Won't that put quotes around the 21?
@torazaburo yes it will, my bad, i missed this specific detail.
-1

Now data = ['abc', 21, 'email'];

So we can use forEach function

var myString = '';

data.forEach(function(value, index){
   myString += typeof value === 'string' ? "'" + value + "'" : value;
   if(index < data.length - 1) myString += ', ';
});

console.log(myString)

Shorter version:

myString = data.map(function(value){
   return typeof value === 'string' ? "'" + value + "'" : value;
}).join(', ');

console.log(myString);

JSFiddle: https://jsfiddle.net/LeoAref/ea5fa3de/

8 Comments

You should use prv instead of using an external variable myString.

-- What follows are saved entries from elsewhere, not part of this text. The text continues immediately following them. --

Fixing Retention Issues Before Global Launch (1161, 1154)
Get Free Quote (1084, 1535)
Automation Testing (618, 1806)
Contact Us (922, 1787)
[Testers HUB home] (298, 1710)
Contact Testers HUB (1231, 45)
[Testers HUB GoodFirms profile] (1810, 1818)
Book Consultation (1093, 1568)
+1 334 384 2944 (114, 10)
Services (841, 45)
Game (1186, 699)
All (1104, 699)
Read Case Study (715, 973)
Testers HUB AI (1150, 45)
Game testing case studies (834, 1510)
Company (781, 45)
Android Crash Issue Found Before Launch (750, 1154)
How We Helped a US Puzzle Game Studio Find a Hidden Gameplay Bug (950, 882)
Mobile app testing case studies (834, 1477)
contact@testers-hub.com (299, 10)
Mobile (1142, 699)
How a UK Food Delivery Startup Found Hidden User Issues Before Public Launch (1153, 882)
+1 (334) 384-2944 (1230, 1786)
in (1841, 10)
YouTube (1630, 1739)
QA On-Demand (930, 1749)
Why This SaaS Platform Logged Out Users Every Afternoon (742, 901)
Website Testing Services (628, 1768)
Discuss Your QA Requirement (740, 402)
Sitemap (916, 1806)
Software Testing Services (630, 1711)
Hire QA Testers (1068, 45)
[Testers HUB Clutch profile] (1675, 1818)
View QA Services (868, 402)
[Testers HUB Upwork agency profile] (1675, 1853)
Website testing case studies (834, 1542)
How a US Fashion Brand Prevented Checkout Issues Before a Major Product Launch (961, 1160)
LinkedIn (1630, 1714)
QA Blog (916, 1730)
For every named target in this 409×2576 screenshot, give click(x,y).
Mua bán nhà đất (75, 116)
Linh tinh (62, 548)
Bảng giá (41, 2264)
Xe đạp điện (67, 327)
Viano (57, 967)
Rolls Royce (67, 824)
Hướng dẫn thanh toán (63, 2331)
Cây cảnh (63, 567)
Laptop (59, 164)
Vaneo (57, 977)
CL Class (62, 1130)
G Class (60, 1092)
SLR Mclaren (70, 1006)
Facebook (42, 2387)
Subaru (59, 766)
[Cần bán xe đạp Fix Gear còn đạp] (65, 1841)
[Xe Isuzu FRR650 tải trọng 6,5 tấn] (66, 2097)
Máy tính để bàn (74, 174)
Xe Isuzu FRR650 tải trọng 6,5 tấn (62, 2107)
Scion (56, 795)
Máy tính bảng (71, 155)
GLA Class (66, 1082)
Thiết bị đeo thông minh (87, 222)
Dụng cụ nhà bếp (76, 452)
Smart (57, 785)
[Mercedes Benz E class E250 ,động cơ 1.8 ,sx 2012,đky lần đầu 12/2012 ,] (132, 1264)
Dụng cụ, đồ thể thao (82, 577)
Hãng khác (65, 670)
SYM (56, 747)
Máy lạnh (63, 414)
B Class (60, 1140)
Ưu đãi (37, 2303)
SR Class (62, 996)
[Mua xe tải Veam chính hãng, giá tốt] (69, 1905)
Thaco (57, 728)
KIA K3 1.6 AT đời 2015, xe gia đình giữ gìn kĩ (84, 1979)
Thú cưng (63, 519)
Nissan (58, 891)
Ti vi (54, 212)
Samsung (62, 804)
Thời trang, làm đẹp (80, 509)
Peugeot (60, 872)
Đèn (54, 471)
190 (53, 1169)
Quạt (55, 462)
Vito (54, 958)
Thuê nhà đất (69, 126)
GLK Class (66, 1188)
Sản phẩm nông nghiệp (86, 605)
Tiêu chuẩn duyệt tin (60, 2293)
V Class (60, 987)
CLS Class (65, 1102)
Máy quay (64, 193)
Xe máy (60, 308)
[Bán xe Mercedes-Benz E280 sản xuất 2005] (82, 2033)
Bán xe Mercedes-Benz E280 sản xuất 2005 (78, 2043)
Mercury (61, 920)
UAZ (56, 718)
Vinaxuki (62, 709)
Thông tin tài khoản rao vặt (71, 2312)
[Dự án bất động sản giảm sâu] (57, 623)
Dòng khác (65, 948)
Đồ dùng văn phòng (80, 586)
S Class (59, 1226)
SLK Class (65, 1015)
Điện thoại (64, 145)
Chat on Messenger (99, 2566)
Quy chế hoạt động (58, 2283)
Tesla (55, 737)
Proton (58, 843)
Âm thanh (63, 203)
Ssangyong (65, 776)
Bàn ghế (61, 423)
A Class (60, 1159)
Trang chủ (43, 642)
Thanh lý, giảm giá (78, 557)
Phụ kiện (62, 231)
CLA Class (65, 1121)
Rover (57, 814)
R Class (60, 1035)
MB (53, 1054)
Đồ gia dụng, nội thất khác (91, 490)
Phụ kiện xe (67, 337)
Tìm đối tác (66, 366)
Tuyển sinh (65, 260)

Also, won't this put an extra comma at the end?
That's interesting to know why I got a negative?!
Since you're not mapping, you could just use forEach.
Ok now I use forEach, by the way, 'forEach` is more convenient, but both are the same!!!
Well, some people downvote answers if they're wrong. Anyway, you were actually on the right track with the use of reduce as you were doing before the edit. Instead of you having to declare your own variable (myString), reduce maintains this variable internally, passing it to the callback on each iteration of the loop as the first parameter, what you were calling prv.